START RECORDS SUPPLIED
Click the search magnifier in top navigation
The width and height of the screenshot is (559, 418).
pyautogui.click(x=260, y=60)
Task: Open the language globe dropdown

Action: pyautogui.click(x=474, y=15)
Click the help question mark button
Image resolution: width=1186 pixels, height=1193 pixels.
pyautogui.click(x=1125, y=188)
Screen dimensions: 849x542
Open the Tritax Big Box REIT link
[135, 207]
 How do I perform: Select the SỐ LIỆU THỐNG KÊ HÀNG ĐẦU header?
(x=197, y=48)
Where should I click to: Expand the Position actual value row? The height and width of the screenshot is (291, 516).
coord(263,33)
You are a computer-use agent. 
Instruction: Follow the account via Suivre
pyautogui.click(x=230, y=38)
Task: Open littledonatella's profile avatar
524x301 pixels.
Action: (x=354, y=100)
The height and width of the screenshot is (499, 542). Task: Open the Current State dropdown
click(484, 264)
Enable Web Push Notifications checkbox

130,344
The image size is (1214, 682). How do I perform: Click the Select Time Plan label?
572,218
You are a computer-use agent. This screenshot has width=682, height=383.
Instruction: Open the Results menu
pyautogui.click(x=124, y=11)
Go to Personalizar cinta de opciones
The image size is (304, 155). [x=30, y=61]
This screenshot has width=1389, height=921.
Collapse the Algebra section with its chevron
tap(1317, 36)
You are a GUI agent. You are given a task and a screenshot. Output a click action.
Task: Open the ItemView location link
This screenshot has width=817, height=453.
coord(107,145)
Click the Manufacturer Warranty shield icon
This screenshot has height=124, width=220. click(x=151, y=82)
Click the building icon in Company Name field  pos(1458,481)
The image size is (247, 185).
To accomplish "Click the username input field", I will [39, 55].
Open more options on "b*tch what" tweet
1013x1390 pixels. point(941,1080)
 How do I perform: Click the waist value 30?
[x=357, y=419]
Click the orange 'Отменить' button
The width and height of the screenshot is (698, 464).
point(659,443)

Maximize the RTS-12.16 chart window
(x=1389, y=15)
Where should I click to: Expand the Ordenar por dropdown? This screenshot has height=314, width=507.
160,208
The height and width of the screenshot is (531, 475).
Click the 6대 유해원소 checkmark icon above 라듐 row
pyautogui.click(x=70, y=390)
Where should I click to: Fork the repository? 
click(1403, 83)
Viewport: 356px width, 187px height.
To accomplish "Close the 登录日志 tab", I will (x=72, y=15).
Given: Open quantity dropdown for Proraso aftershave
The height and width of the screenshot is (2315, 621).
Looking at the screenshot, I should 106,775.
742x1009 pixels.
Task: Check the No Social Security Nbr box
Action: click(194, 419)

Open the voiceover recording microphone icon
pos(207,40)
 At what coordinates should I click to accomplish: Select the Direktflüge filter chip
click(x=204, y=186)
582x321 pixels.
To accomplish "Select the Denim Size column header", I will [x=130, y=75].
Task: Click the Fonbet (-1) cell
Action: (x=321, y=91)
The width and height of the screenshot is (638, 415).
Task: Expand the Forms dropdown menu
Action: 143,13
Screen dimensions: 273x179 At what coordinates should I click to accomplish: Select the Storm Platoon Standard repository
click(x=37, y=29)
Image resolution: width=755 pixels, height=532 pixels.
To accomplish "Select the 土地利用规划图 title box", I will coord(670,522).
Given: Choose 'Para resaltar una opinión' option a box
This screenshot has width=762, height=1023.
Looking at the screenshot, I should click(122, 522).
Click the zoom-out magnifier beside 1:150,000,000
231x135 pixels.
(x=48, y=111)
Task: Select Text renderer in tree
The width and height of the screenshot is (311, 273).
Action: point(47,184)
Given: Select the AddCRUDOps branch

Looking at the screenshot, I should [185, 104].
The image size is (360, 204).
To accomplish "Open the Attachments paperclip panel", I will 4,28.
END RECORDS SUPPLIED
*TASK OBJECTIVE:* From the line that has "Task: Open the ItemView location link" through the line that has "Click the zoom-out", copy every line exactly as it appears above, and leave out all others.

*SOLUTION BELOW:*
Task: Open the ItemView location link
This screenshot has width=817, height=453.
coord(107,145)
Click the Manufacturer Warranty shield icon
This screenshot has height=124, width=220. click(x=151, y=82)
Click the building icon in Company Name field  pos(1458,481)
The image size is (247, 185).
To accomplish "Click the username input field", I will [39, 55].
Open more options on "b*tch what" tweet
1013x1390 pixels. point(941,1080)
 How do I perform: Click the waist value 30?
[x=357, y=419]
Click the orange 'Отменить' button
The width and height of the screenshot is (698, 464).
point(659,443)

Maximize the RTS-12.16 chart window
(x=1389, y=15)
Where should I click to: Expand the Ordenar por dropdown? This screenshot has height=314, width=507.
160,208
The height and width of the screenshot is (531, 475).
Click the 6대 유해원소 checkmark icon above 라듐 row
pyautogui.click(x=70, y=390)
Where should I click to: Fork the repository? 
click(1403, 83)
Viewport: 356px width, 187px height.
To accomplish "Close the 登录日志 tab", I will (x=72, y=15).
Given: Open quantity dropdown for Proraso aftershave
The height and width of the screenshot is (2315, 621).
Looking at the screenshot, I should 106,775.
742x1009 pixels.
Task: Check the No Social Security Nbr box
Action: click(194, 419)

Open the voiceover recording microphone icon
pos(207,40)
 At what coordinates should I click to accomplish: Select the Direktflüge filter chip
click(x=204, y=186)
582x321 pixels.
To accomplish "Select the Denim Size column header", I will [x=130, y=75].
Task: Click the Fonbet (-1) cell
Action: (x=321, y=91)
The width and height of the screenshot is (638, 415).
Task: Expand the Forms dropdown menu
Action: 143,13
Screen dimensions: 273x179 At what coordinates should I click to accomplish: Select the Storm Platoon Standard repository
click(x=37, y=29)
Image resolution: width=755 pixels, height=532 pixels.
To accomplish "Select the 土地利用规划图 title box", I will coord(670,522).
Given: Choose 'Para resaltar una opinión' option a box
This screenshot has width=762, height=1023.
Looking at the screenshot, I should click(122, 522).
Click the zoom-out magnifier beside 1:150,000,000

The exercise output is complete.